Raworth proposes to set aside straight lines up or down GDP and move to a doughnut or doughnut economy. In the central hole would be the basic needs of citizenship: water, food, energy, housing, gender equality. The external void represents the ecological border and in the center is the "welfare".
Deputy Mayor of Amsterdam, Marieke van Doornincke, presented last week a plan designed to enable the city to live fully in the circular economy by 2050. Concrete measures will be taken, products will be promoted for longer periods of time, "material passports" will be drawn up or accommodation will be given an incentive not to feed.
"We live in a system that burns our products, even though they are still valuable materials, because we have only labeled them as trash," explains Van Doorninck in White Whale, taking into account that the materials are limited in the world, that is unforgivable."
In short, they intend to break once and for all with the current consumption model to include the physical limits of the world in the equation of calculation of the economy and wealth after the coronavirus.
This model requires making a "photograph" of the city, first, to detect the needs of the citizens, but also to take into account the ecological impact it would have.
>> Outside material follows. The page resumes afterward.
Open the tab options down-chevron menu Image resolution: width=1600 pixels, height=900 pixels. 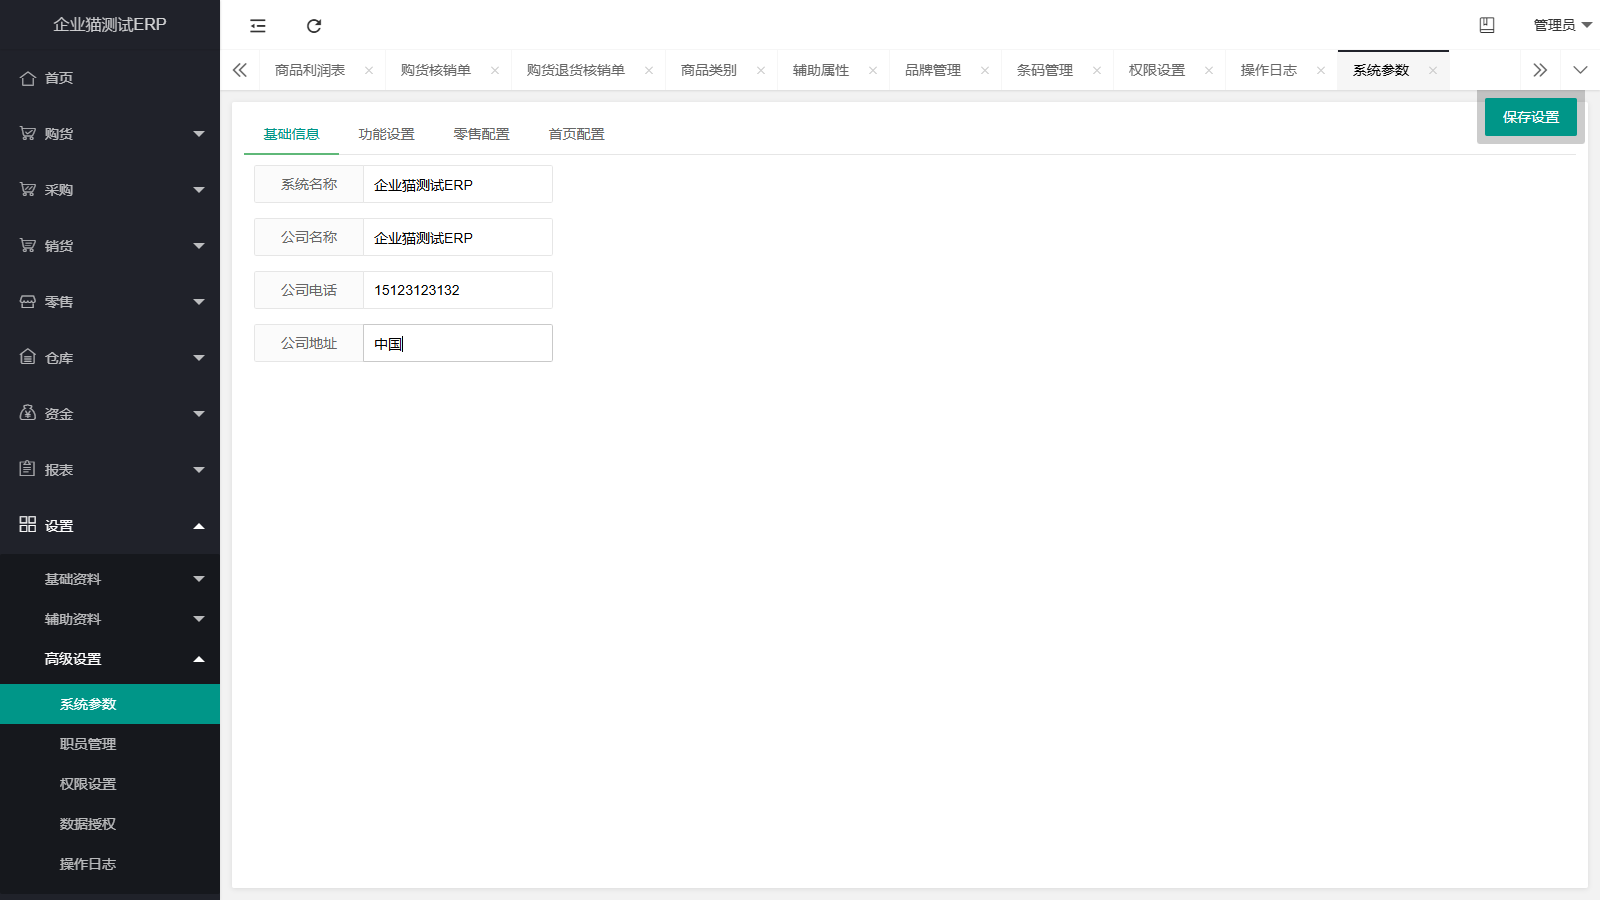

In Amsterdam, the problem with housing leasing cannot be solved with more housing, as this would significantly increase CO2 emissions.
Raworth is an economist at Oxford University and his models are having a great impact in recent times, not because of his new contributions, but because of his visual and paradigmatic vision of the elements of the circular economy that have spread in recent years.
However, his theory has been more used in the core of capitalism than in the alterglobalist movement, and he was at the Davos Forum giving that curious vision of the donut to the richest in the world.